A “major heresy” because, as Alexander Hamilton wrote and expected, “the judiciary, from the nature of its functions, will always be the least dangerous” branch of government to the rights of the people. Hamilton was the primary author of the Federalist Papers, the incomparable exposition of the U.S. Constitution. Political philosopher Thomas Sowell said it could be titled Constitution for Dummies. Hamilton described in the Federalist Papers how the “least dangerous branch” could become a tyranny to fear:

It equally proves that though individual oppression may now and then proceed from the courts of justice, the general liberty can never be endangered from that quarter: I mean so long as the judiciary remains truly distinct from both the legislature and executive; for I agree that “there is no liberty if the power of judging be not separated from the legislative and the executive powers.” And it proves, in the last place, that as liberty can have nothing to fear from the judiciary alone, but it would have everything to fear from its union with either of the other departments.

Yet amid all the temptation the Supreme Court has been facing of late, highly respected law professors have called for future courts to not look to the restraints of the Constitution. Judge Richard Posner, a particularly influential scholar, said in an article on Slate that he saw “absolutely no value to a judge of spending decades, years, months, weeks, day, hours, minutes, or seconds studying the Constitution, the history of its enactment, its amendments, and its implementation.”

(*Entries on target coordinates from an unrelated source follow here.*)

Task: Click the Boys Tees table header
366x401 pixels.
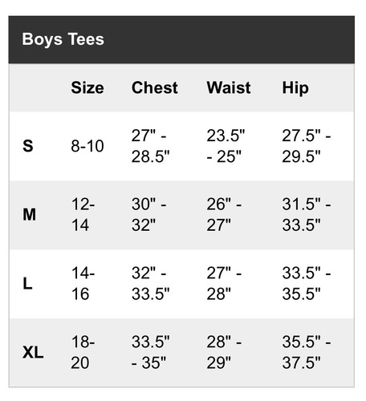Action: [63, 39]
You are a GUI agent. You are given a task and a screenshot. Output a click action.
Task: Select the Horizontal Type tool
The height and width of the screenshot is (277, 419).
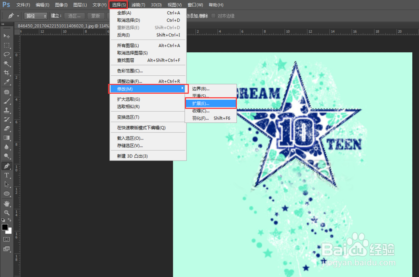pos(6,175)
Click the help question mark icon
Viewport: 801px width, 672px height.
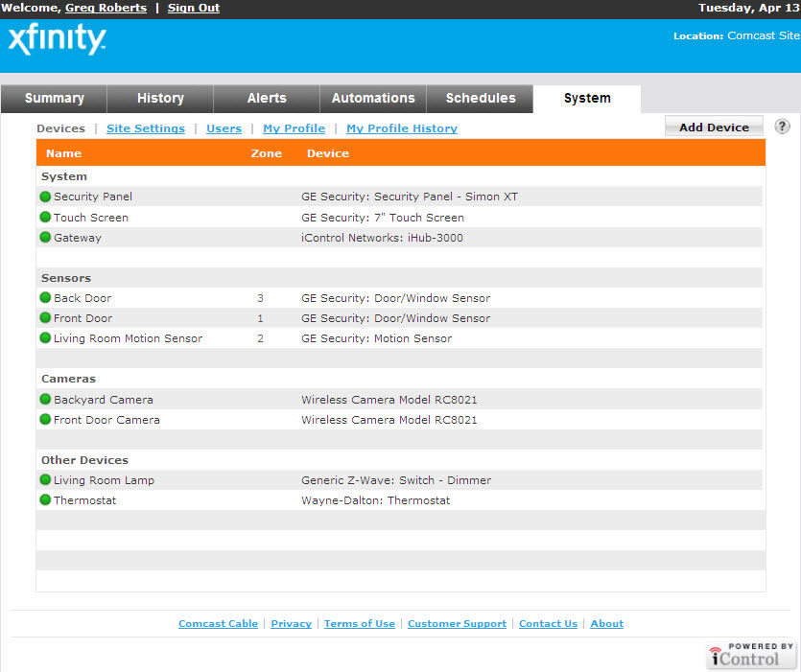point(782,127)

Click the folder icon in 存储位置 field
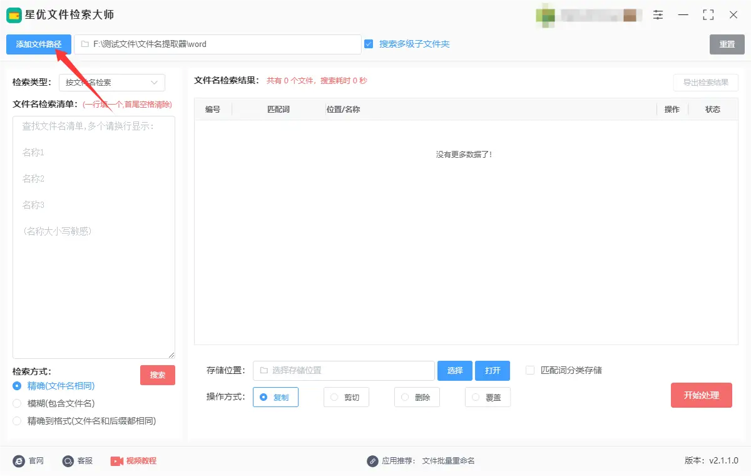pyautogui.click(x=262, y=370)
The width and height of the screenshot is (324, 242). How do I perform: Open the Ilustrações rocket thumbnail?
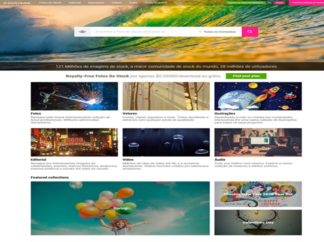258,96
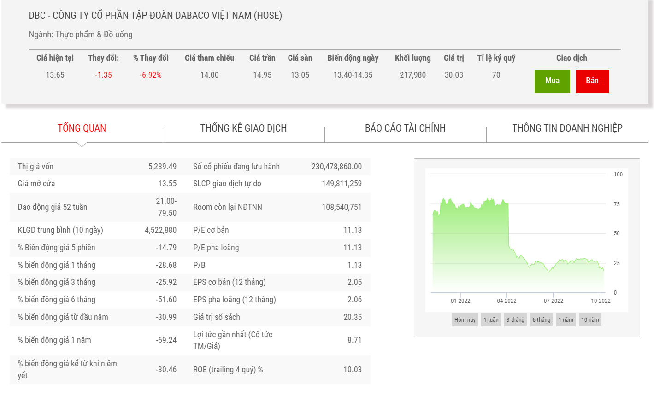Click the red Bán sell button
This screenshot has height=394, width=654.
[592, 81]
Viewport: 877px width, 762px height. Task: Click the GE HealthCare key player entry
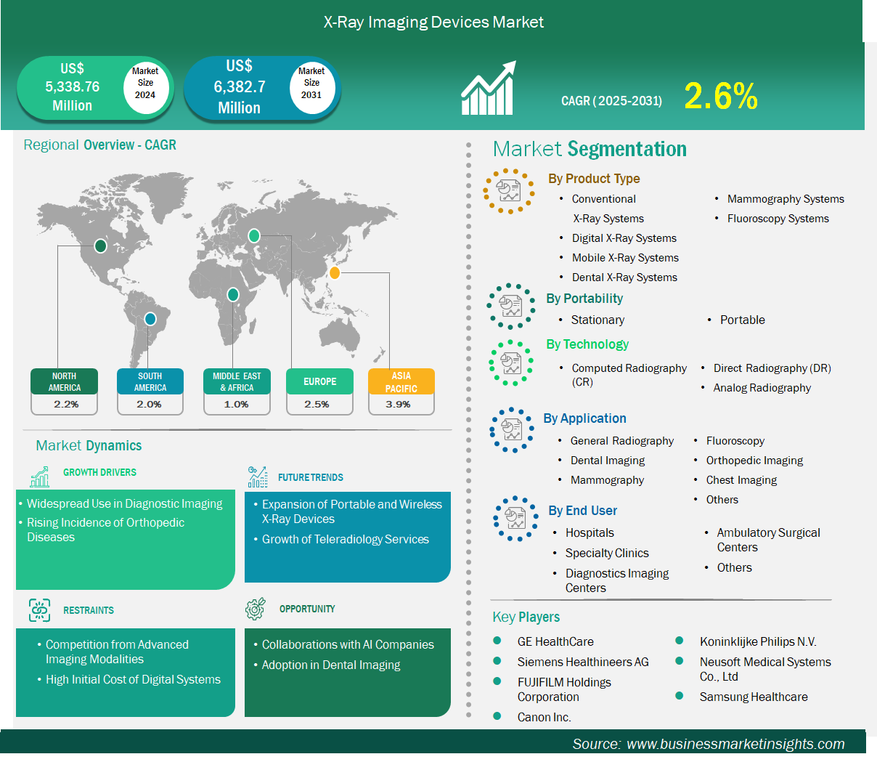pos(555,641)
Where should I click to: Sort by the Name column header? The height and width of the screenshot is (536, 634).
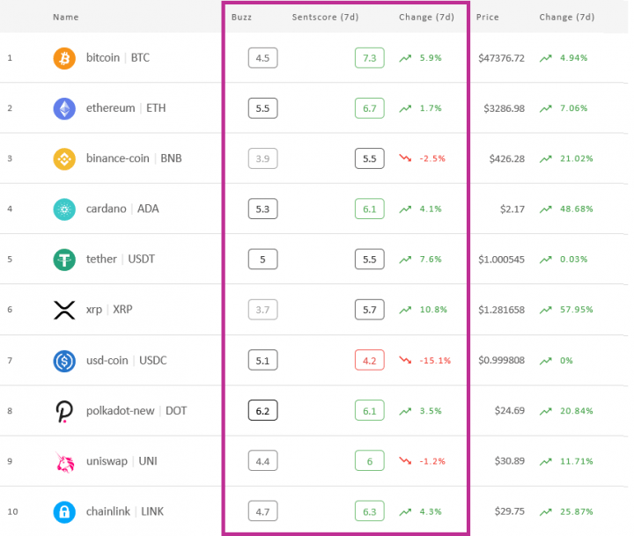[x=65, y=18]
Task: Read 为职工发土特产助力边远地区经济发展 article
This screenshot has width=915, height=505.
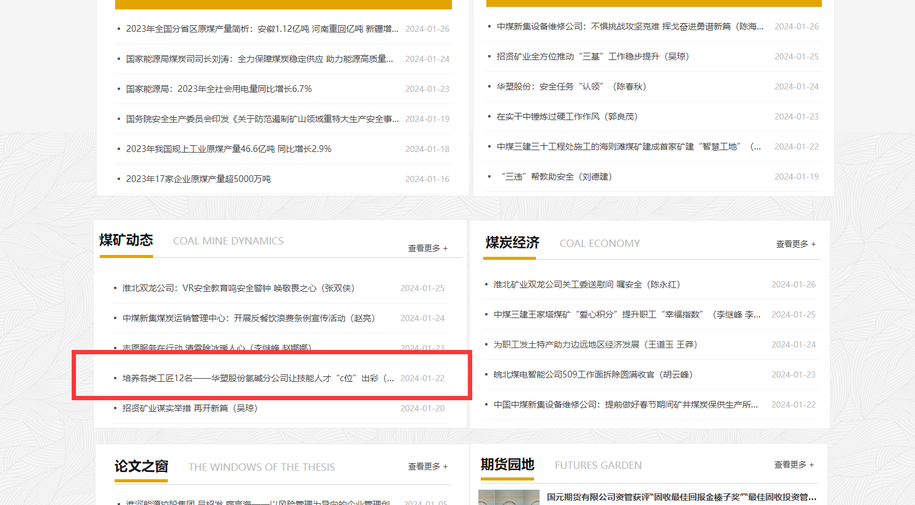Action: (x=595, y=344)
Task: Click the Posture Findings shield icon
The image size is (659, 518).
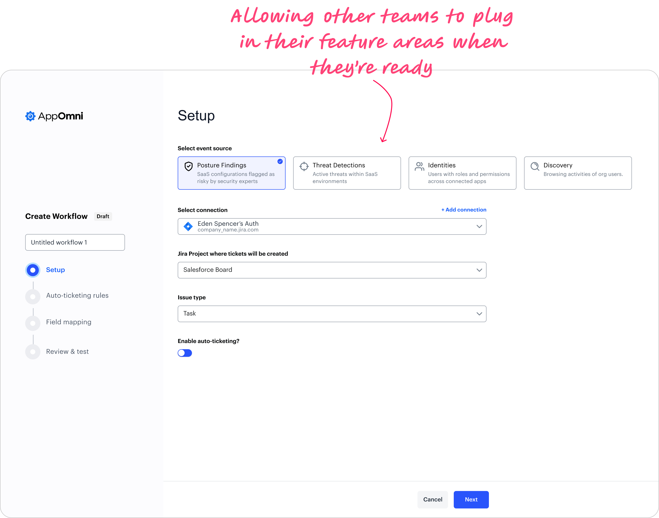Action: [188, 166]
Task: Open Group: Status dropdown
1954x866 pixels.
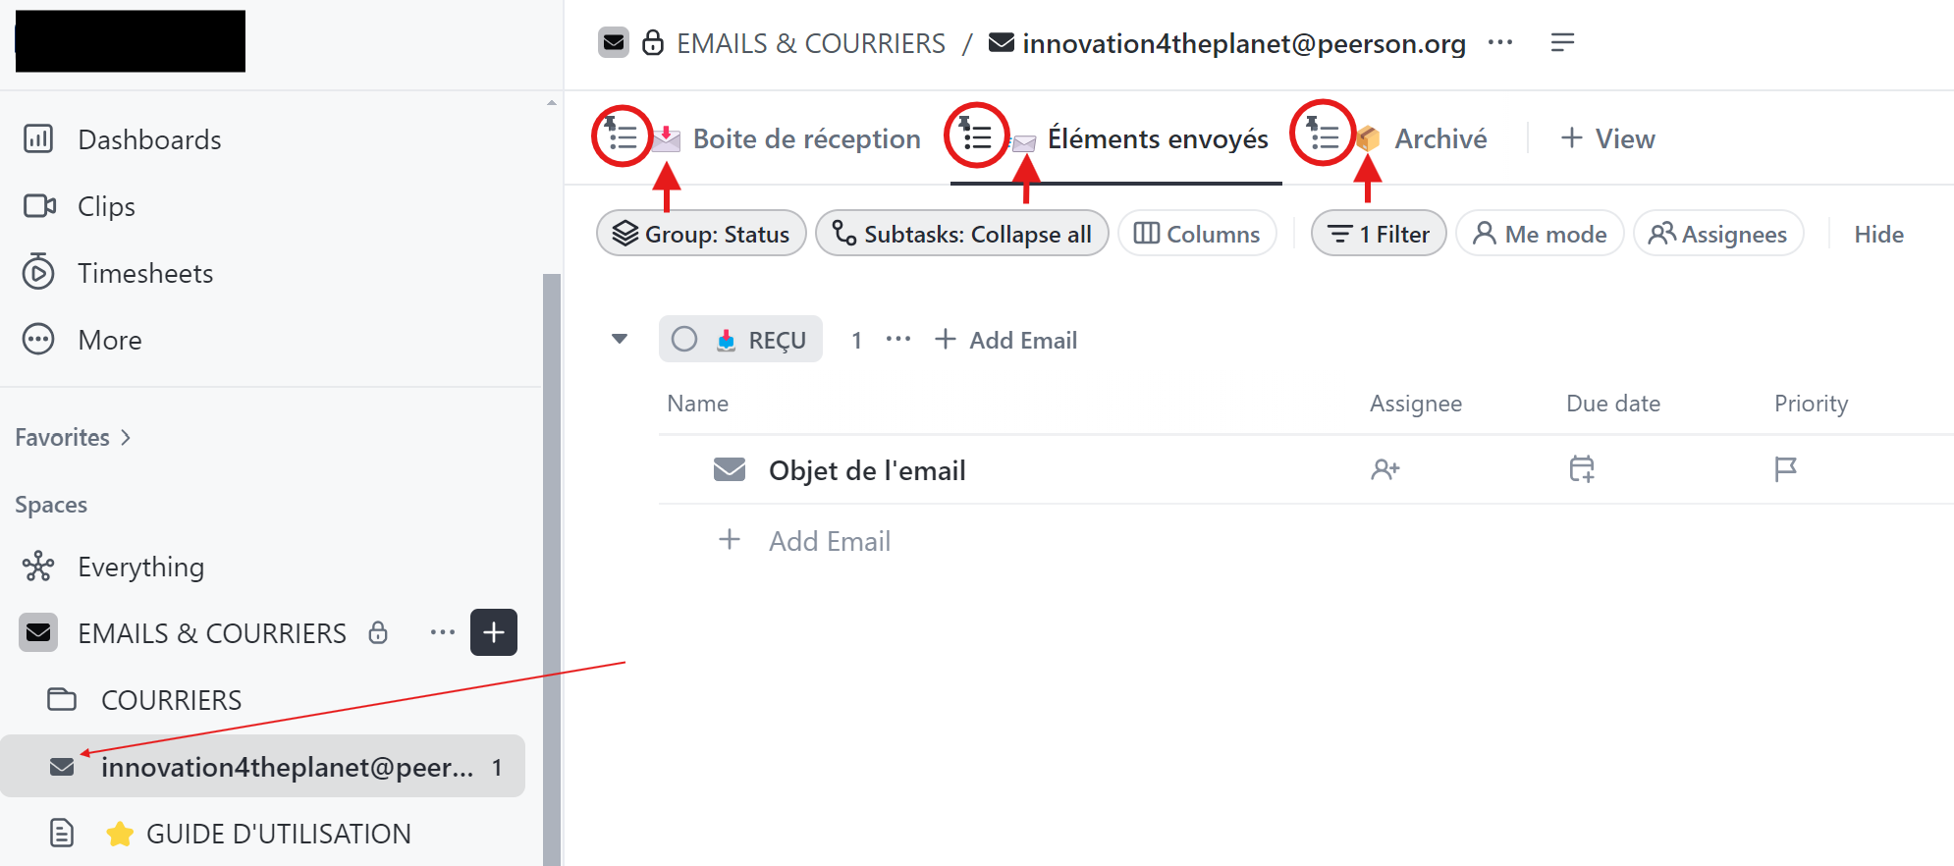Action: pos(701,234)
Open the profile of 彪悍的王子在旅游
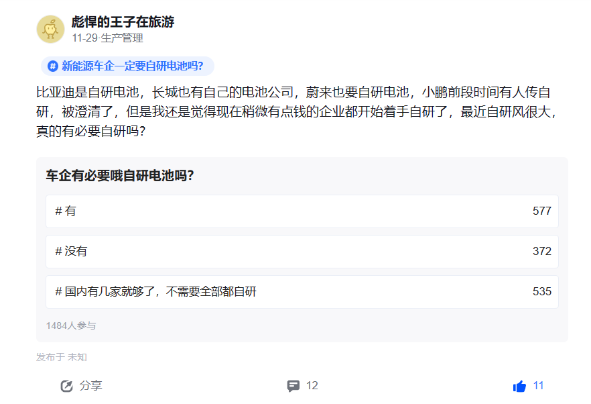Viewport: 591px width, 404px height. pyautogui.click(x=123, y=22)
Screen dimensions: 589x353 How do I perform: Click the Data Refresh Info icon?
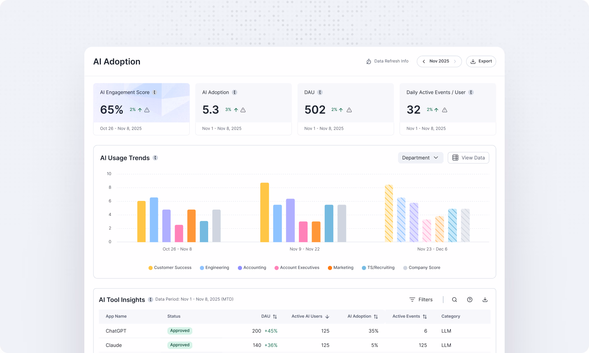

But as Robert Bork wrote, “the principles of the actual Constitution make the judge’s major moral choices for him. When he goes beyond such principles, he is at once adrift on an uncertain sea of moral argument.” To those judges who look outside the Constitution for guidelines, they can only look “inside himself and nowhere else.”

For those who would look to the courts to move forward legislation on affirmative action, immigration, abortion, gun control or any other polarizing issue, they are succumbing to a common temptation: trading the right of self-government for decisions from currently-benevolent judges. History has not been kind to those who went down that path.

But this trend is deeply rooted—and a trend the Trumpet has followed for a number of years. Trumpet executive editor Stephen Flurry wrote about what Judge Scalia’s death would mean for the Supreme Court in “Scalia’s Death and the ‘Living Constitution’”: The appointing of a judge who looks outside the Constitution for help will only lead to the erosion of the rule of law. And that is something that would have scared even Alexander Hamilton.